Durante participação no Flow Podcast, o deputado federal Nikolas Ferreira (PL-MG) acabou se enrolando em seus argumentos e admitiu que o ex-presidente Jair Bolsonaro (PL) “tramou um golpe” após perder as eleições de 2022. Apesar disso, defendeu anistia para os envolvidos na tentativa. A fala gerou contradição ao reconhecer a conspiração golpista e, ao mesmo tempo, pedir perdão para seus autores.
“Eu defendo uma anistia ampla, geral e irrestrita. Não faz sentido que pessoas que cometeram crimes durante o regime militar — sequestraram, assaltaram bancos — tenham sido anistiadas, e alguém que deu um golpe que nem chegou a ser golpe, apenas tramou, esteja sujeito a uma condenação que, na minha opinião, pode chegar a 40 anos”, afirmou Nikolas.
Atualmente, Jair Bolsonaro é réu no Supremo Tribunal Federal (STF), acusado de cinco crimes graves:
Formação de organização criminosa armada
Tentativa de abolição violenta do Estado Democrático de Direito
Golpe de Estado
Dano qualificado ao patrimônio da União (com prejuízo estimado em R$ 20 milhões)
Deterioração de patrimônio tombado
Embora Bolsonaro alegue que estava nos Estados Unidos durante os ataques de 8 de janeiro, o Ministério Público sustenta que ele incentivou atos golpistas, apoiou acampamentos em frente a quartéis e manteve contato com manifestantes, reforçando discursos que culminaram na invasão e depredação dos prédios dos Três Poderes.

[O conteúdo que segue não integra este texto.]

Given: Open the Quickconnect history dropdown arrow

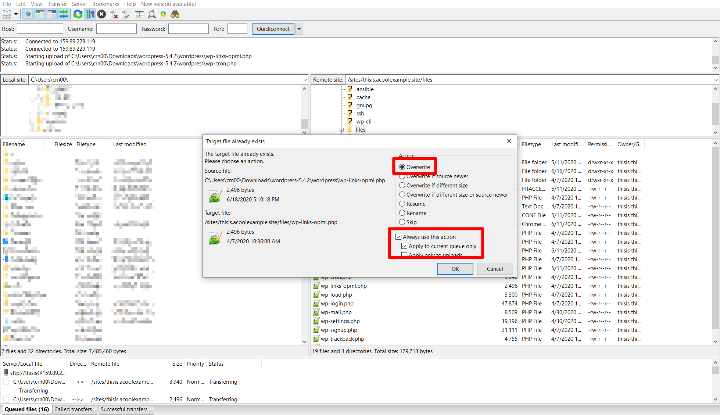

A declaração de Nikolas também ignora a Lei 14.197/21 — sancionada pelo próprio Bolsonaro — que revogou a antiga Lei de Segurança Nacional e instituiu novos crimes contra o Estado Democrático de Direito. A nova legislação, originada do PL 2462/91 do jurista Hélio Bicudo, diferencia protestos legítimos de ações criminosas contra a democracia.
O artigo 359-L da lei define como crime “tentar, com emprego de violência ou grave ameaça, abolir o Estado Democrático de Direito, impedindo ou restringindo o exercício dos poderes constitucionais”, com pena prevista de 4 a 8 anos de prisão.
Já o artigo 359-M trata da tentativa de “depor, por meio de violência ou grave ameaça, o governo legitimamente constituído”, com penas que variam entre 4 e 12 anos de reclusão.